:: PROBLEM DESCRIPTION ::
Please convert the data below into a Markdown table with the columns "Row" and "Line", giving each line its own numbered row and leaving out any blank lines.

:: Data lines ::
##############################

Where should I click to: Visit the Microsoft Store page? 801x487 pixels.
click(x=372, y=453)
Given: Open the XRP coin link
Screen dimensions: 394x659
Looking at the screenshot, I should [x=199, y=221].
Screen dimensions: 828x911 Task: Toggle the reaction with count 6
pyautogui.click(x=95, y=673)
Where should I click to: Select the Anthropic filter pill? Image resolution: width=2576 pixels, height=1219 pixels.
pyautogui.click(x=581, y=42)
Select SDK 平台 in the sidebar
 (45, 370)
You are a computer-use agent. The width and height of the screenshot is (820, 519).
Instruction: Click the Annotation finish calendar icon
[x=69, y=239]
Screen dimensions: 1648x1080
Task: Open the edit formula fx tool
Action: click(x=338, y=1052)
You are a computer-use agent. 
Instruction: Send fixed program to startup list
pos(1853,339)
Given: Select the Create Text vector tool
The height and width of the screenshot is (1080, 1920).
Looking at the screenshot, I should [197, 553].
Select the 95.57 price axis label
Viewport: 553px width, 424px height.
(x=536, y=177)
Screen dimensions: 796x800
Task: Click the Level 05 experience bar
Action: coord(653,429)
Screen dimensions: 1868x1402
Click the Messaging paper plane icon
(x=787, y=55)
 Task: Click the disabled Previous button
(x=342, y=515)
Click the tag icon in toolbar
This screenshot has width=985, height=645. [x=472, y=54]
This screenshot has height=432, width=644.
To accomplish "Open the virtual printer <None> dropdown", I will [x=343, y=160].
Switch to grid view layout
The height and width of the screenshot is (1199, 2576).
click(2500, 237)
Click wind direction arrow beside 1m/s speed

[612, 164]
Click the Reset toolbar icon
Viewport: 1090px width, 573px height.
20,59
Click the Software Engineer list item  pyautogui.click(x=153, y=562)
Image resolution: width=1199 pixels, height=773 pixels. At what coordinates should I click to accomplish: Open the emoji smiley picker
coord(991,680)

##############################

:: OUTPUT OF THE TASK ::
| Row | Line |
|---|---|
| 1 | Where should I click to: Visit the Microsoft Store page? 801x487 pixels. |
| 2 | click(x=372, y=453) |
| 3 | Given: Open the XRP coin link |
| 4 | Screen dimensions: 394x659 |
| 5 | Looking at the screenshot, I should [x=199, y=221]. |
| 6 | Screen dimensions: 828x911 Task: Toggle the reaction with count 6 |
| 7 | pyautogui.click(x=95, y=673) |
| 8 | Where should I click to: Select the Anthropic filter pill? Image resolution: width=2576 pixels, height=1219 pixels. |
| 9 | pyautogui.click(x=581, y=42) |
| 10 | Select SDK 平台 in the sidebar |
| 11 |  (45, 370) |
| 12 | You are a computer-use agent. The width and height of the screenshot is (820, 519). |
| 13 | Instruction: Click the Annotation finish calendar icon |
| 14 | [x=69, y=239] |
| 15 | Screen dimensions: 1648x1080 |
| 16 | Task: Open the edit formula fx tool |
| 17 | Action: click(x=338, y=1052) |
| 18 | You are a computer-use agent.  |
| 19 | Instruction: Send fixed program to startup list |
| 20 | pos(1853,339) |
| 21 | Given: Select the Create Text vector tool |
| 22 | The height and width of the screenshot is (1080, 1920). |
| 23 | Looking at the screenshot, I should [197, 553]. |
| 24 | Select the 95.57 price axis label |
| 25 | Viewport: 553px width, 424px height. |
| 26 | (x=536, y=177) |
| 27 | Screen dimensions: 796x800 |
| 28 | Task: Click the Level 05 experience bar |
| 29 | Action: coord(653,429) |
| 30 | Screen dimensions: 1868x1402 |
| 31 | Click the Messaging paper plane icon |
| 32 | (x=787, y=55) |
| 33 |  Task: Click the disabled Previous button |
| 34 | (x=342, y=515) |
| 35 | Click the tag icon in toolbar |
| 36 | This screenshot has width=985, height=645. [x=472, y=54] |
| 37 | This screenshot has height=432, width=644. |
| 38 | To accomplish "Open the virtual printer <None> dropdown", I will [x=343, y=160]. |
| 39 | Switch to grid view layout |
| 40 | The height and width of the screenshot is (1199, 2576). |
| 41 | click(2500, 237) |
| 42 | Click wind direction arrow beside 1m/s speed |
| 43 | [612, 164] |
| 44 | Click the Reset toolbar icon |
| 45 | Viewport: 1090px width, 573px height. |
| 46 | 20,59 |
| 47 | Click the Software Engineer list item  pyautogui.click(x=153, y=562) |
| 48 | Image resolution: width=1199 pixels, height=773 pixels. At what coordinates should I click to accomplish: Open the emoji smiley picker |
| 49 | coord(991,680) |